PENNSYLVANIA BD. OF PROBATION AND PAROLE v. SCOTT

Souter, J., dissenting

In Janis, for example, we performed incremental benefit analysis by focusing on the two classes of law enforcement officers affected. We reasoned that when the offending official was a state police officer, his "zone of primary interest" would be state criminal prosecution, not federal civil proceedings; accordingly, we said, "common sense dictates that the deterrent effect of the exclusion of relevant evidence is highly attenuated when the 'punishment' imposed upon the offending criminal enforcement officer is the removal of that evidence from a civil suit by or against a different sovereign." 428 U. S., at 457-458. Stone v. Powell was another variant on the same theme, where we looked to the collateral nature of the habeas proceedings in which the rule might be applied: "The view that the deterrence of Fourth Amendment violations would be furthered rests on the dubious assumption that law enforcement authorities would fear that federal habeas review might reveal flaws in a search or seizure that went undetected at trial and on appeal." 428 U. S., at 493. And in United States v. Calandra we observed that excluding such evidence from grand jury proceedings "would deter only police investigation[s] consciously directed toward the discovery of evidence solely for use in a grand jury investigation," 414 U. S., at 351; an investigation so unambitious would be a rare one, we said, since prosecutors are unlikely to seek indictments in the face of dim prospects of conviction after trial, ibid.

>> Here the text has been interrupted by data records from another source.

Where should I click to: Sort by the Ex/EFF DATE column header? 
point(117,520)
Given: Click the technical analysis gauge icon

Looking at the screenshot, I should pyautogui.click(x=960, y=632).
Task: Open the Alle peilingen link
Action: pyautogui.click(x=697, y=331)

In a formal sense, such is the reasoning of the Court's majority in deciding today that application of the exclusionary rule in parole revocation proceedings would have only an insignificant marginal deterrent value, "because application of the rule in the criminal trial context already provides significant deterrence of unconstitutional searches." Ante, at 364. In substance, however, the Court's conclusion will not jibe with the examples just cited, for it rests on erroneous views of the roles of regular police and parole officers in relation to revocation proceedings, and of the practical significance of the proceedings themselves.